Figure 4

(A) Embryos were injected at 0-cell stage with either mrc1a:wt-hKRAS, mrc1a:hKRAS p.Gly12Asp, mrc1a:hKRAS p.Gly13Asp and tol2 transposase. Larvae at 7 dpf under light microscopy (2.5× magnification), GFP (2.5× magnification), mCherry (2.5× magnification), and confocal microscopy (20× magnification). Larvae injected with mrc1a:hKRAS p.Gly12Asp or p.Gly13Asp under light microscopy have edema around the heart and intestine (arrows).

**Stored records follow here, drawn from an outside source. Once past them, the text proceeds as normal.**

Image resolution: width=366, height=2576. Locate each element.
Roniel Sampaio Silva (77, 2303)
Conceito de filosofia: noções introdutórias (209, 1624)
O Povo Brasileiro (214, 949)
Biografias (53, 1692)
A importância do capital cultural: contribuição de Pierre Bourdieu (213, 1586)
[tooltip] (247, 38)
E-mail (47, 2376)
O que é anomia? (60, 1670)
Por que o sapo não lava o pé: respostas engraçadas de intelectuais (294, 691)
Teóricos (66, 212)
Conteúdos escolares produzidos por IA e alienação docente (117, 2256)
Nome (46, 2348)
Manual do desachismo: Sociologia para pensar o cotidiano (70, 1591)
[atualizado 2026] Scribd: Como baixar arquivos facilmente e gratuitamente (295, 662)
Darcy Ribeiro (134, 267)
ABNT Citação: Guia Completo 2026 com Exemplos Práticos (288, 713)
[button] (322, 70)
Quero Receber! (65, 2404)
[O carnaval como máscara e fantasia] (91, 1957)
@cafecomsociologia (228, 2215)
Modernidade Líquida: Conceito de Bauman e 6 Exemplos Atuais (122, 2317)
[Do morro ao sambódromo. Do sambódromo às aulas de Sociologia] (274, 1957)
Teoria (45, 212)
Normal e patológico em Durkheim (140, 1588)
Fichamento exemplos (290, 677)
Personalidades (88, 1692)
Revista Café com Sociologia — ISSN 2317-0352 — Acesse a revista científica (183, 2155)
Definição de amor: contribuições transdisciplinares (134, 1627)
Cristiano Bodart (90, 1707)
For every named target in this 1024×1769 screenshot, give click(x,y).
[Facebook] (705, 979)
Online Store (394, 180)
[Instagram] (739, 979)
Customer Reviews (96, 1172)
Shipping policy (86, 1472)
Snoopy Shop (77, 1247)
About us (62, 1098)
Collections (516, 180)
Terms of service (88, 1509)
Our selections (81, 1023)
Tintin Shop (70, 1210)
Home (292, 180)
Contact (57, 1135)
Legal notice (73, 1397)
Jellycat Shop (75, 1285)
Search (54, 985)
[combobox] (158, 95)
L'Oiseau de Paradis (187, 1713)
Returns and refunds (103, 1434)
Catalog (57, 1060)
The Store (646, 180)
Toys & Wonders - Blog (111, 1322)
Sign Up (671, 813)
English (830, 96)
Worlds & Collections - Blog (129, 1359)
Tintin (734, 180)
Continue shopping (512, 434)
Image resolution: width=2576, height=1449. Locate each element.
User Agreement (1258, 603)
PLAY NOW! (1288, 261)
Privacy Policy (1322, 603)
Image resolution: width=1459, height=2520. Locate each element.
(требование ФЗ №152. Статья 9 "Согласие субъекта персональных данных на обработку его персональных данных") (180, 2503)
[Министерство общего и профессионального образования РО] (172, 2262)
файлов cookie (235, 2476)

Mrc1a:wt-hKRAS have essentially normal vasculature of larvae injected with under confocal microscopy. Vasculature of larvae injected with mrc1a:hKRASp.Gly12Asp or mrc1a:hKRASp.Gly13Asp under confocal microscopy showing fusion of the thoracic duct with the cardinal vein (brackets). (B) In vivo zebrafish larvae therapeutic screening. Embryos were treated at 48 hpf and screened for edema at 5.5 dpf. (C) Fraction of larvae with edema by KRAS variant, drug, and concentration. Each dot represents a single experiment. *P < 0.05 by unpaired, 1-tailed Student?s t tests, after correction for multiple testing with the Benjamini and Hochberg FDR method. The mechanism of action for each drug can be seen in Supplemental Table 1. Due to figure legend space limitations, the number of zebrafish larvae for each experiment are in Supplemental Table 2.